Task directions
Please output the following records exactly. Leave every image out.

Extracted data entries

◆ ◆ ◆

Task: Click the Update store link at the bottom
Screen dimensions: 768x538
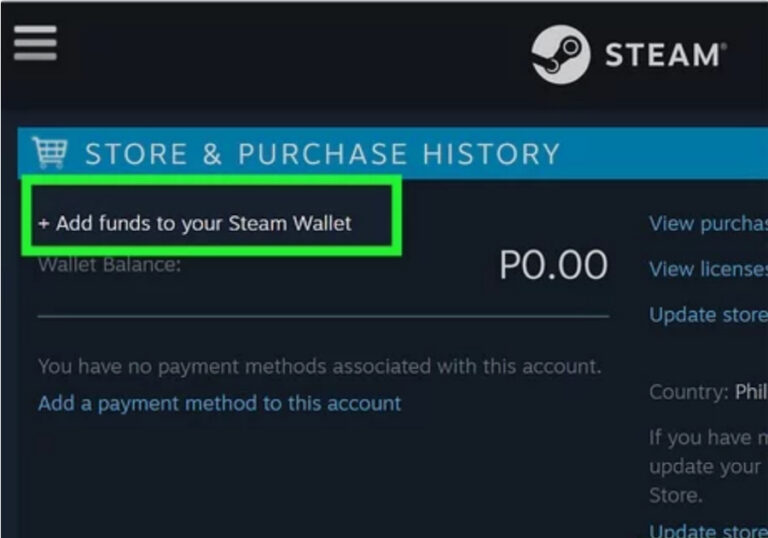Action: pyautogui.click(x=707, y=530)
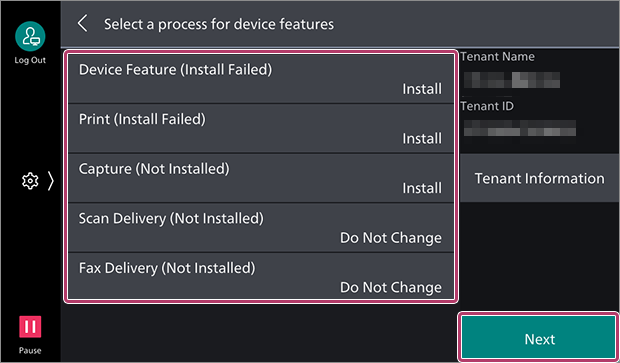Click the Log Out user icon

click(30, 36)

◆ ◆ ◆

Exercise response
Task: Click the Update store link at the bottom
Screen dimensions: 768x538
Action: pyautogui.click(x=707, y=530)
Click the Log Out user icon

click(30, 36)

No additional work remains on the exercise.